*Task statement*. Output only the lines that run from the line holding "This screenshot has width=1024, height=819." to the end of the entries, both ends included, and skip the pictures.

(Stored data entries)
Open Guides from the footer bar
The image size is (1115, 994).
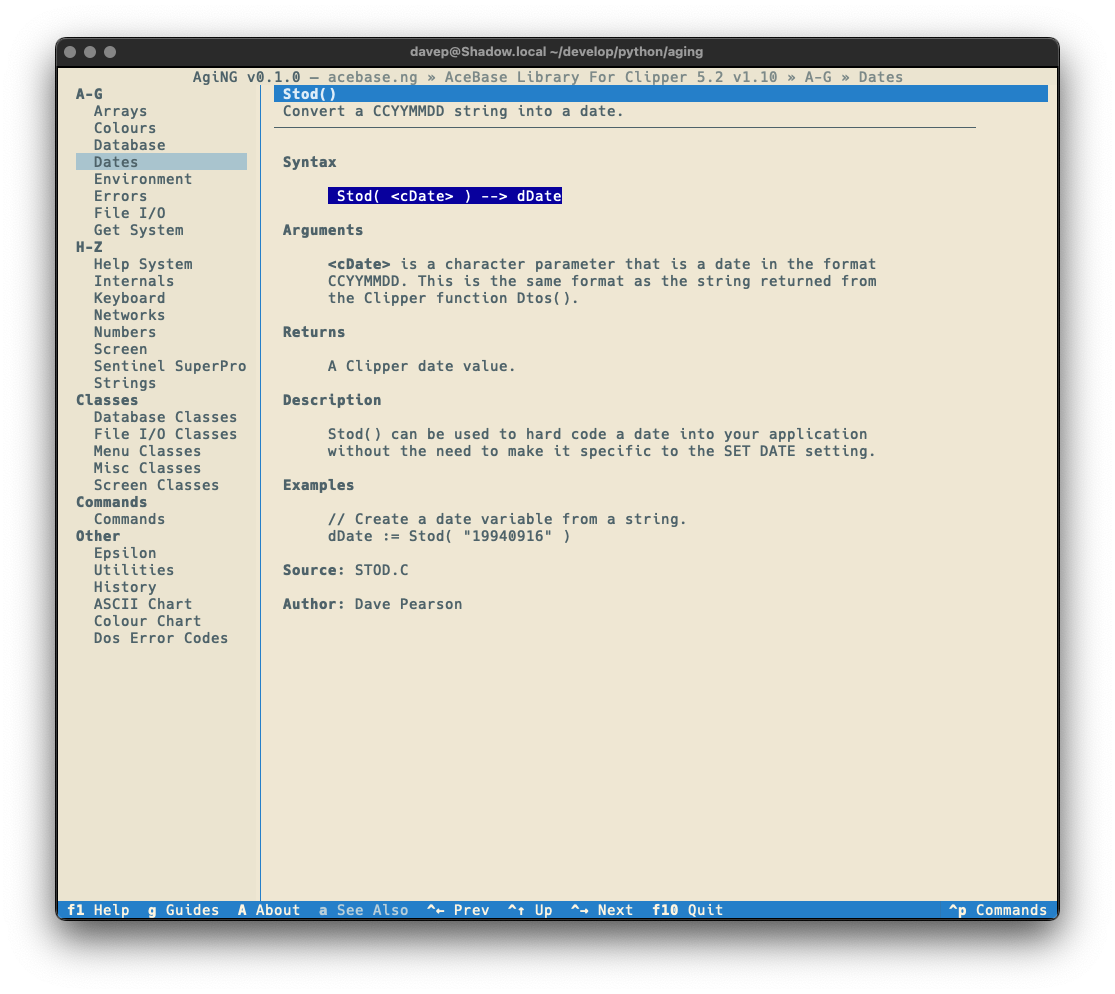pos(183,910)
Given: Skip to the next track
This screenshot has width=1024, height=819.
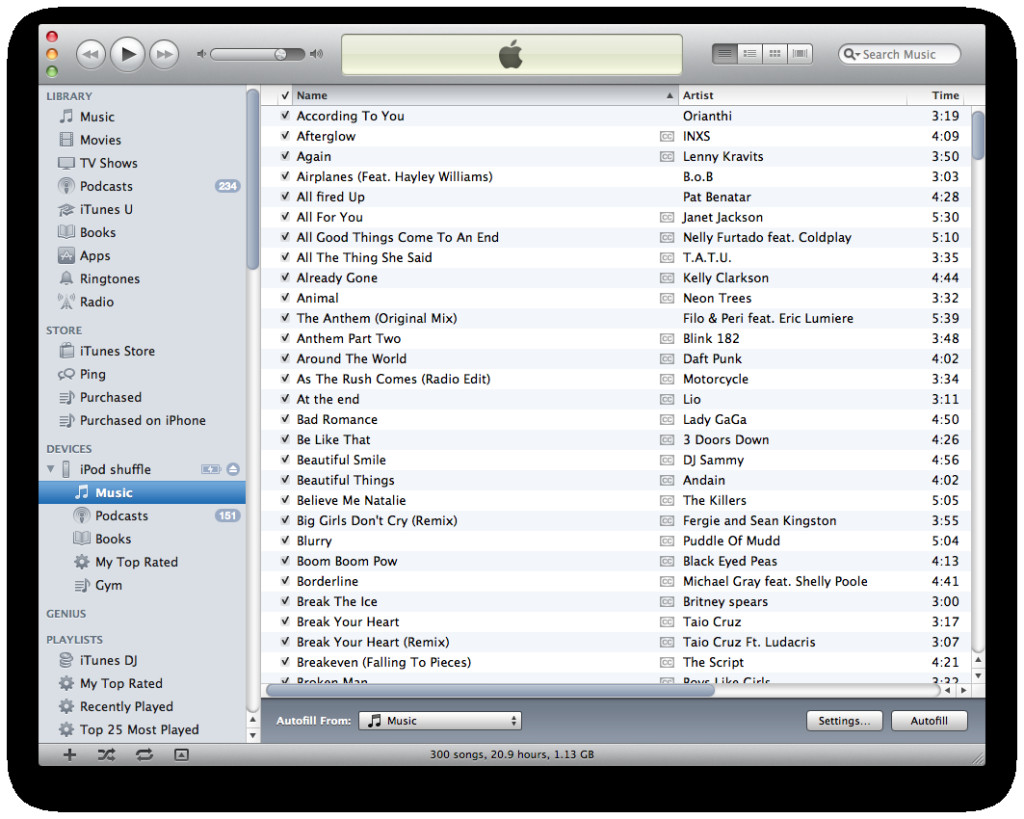Looking at the screenshot, I should pyautogui.click(x=164, y=54).
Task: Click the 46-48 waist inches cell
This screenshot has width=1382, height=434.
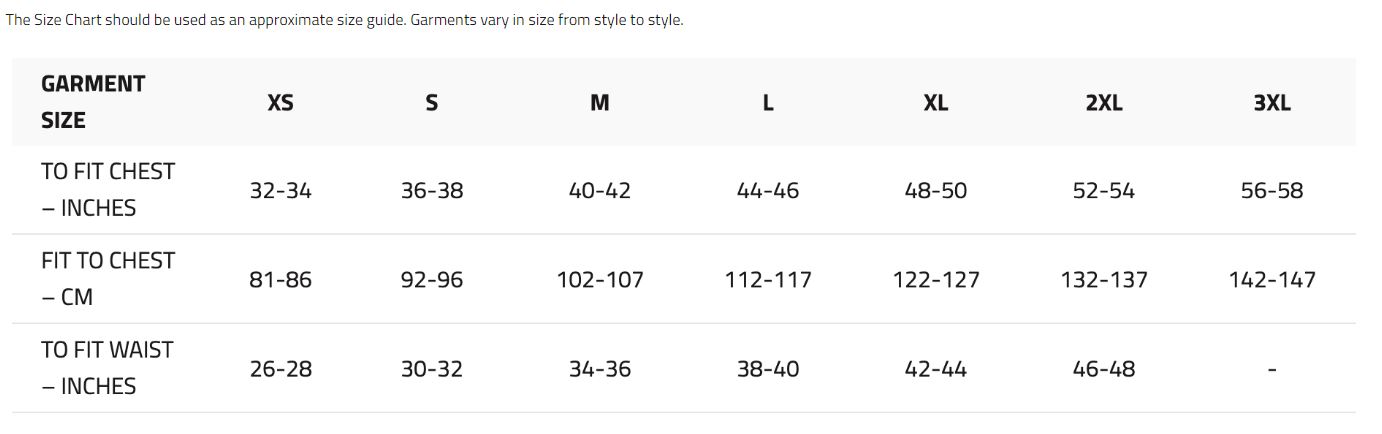Action: point(1103,368)
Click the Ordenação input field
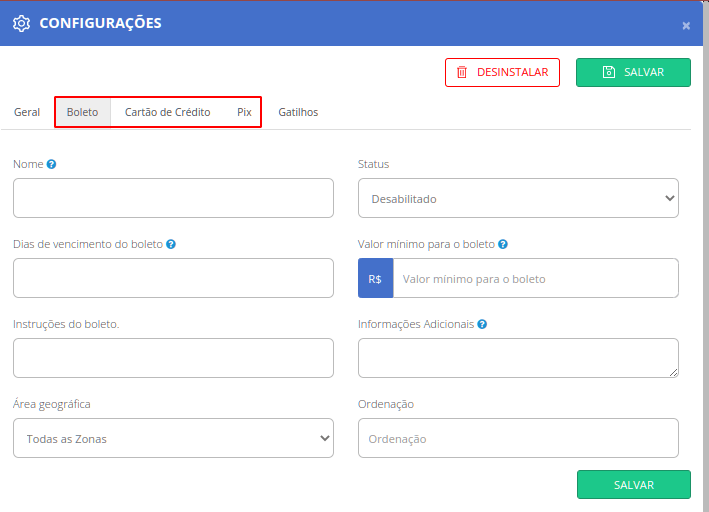The width and height of the screenshot is (709, 512). point(518,438)
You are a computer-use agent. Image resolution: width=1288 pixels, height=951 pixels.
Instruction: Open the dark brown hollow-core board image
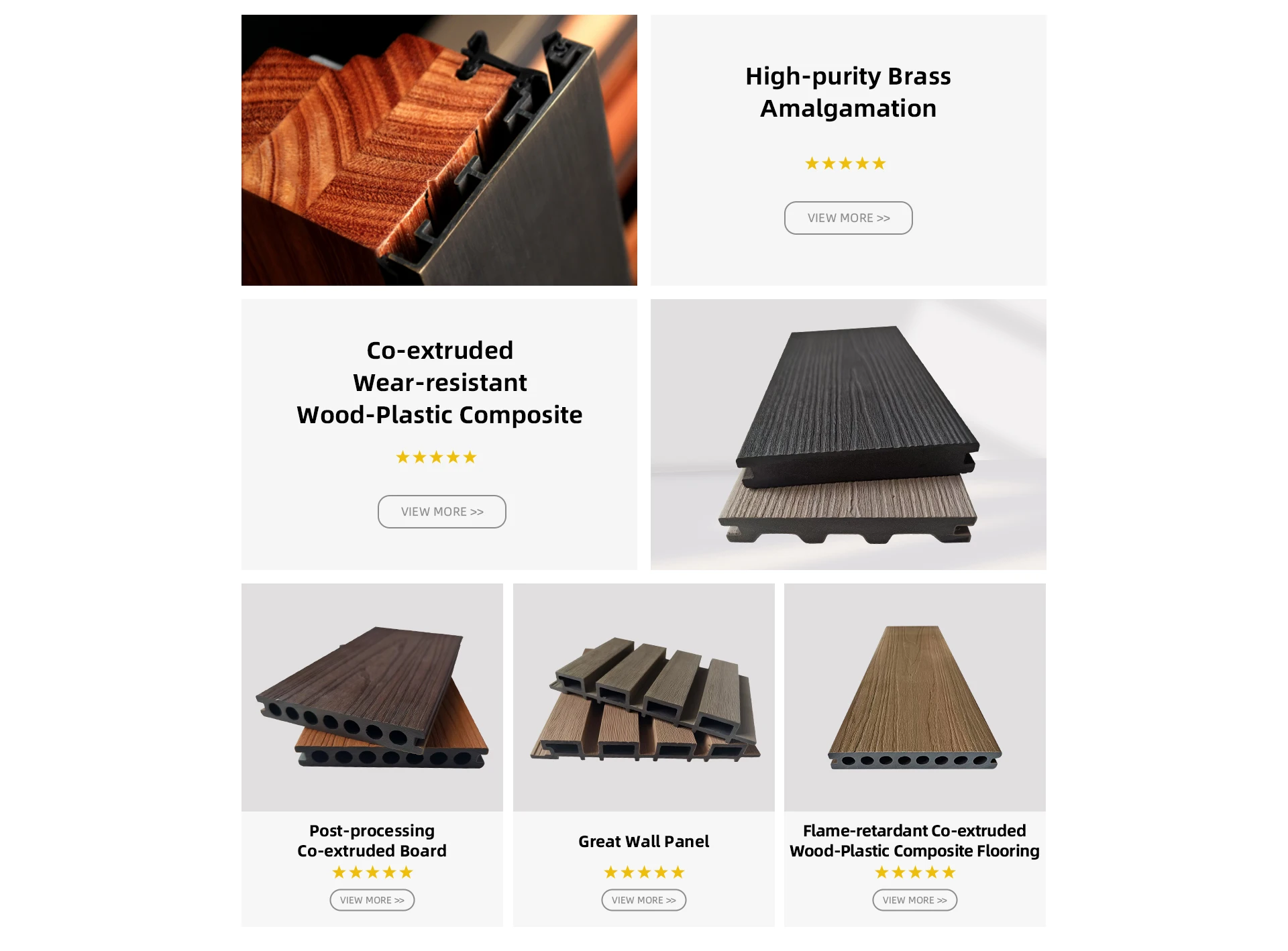coord(372,697)
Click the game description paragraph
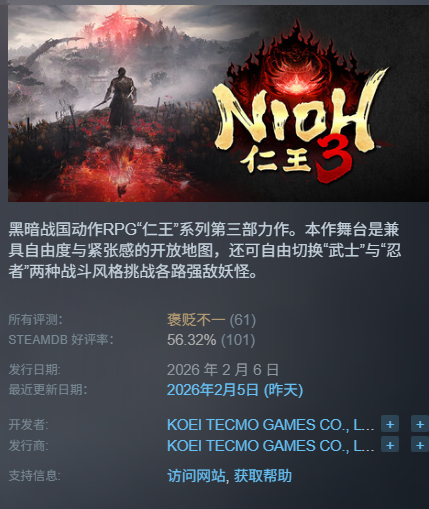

*Task response*.
This screenshot has width=1024, height=819.
Looking at the screenshot, I should pyautogui.click(x=164, y=54).
Task: Click the 46-48 waist inches cell
This screenshot has width=1382, height=434.
Action: point(1103,368)
Click the Ordenação input field
The width and height of the screenshot is (709, 512). point(518,438)
You are a computer-use agent. Image resolution: width=1288 pixels, height=951 pixels.
Instruction: Open the dark brown hollow-core board image
coord(372,697)
Click the game description paragraph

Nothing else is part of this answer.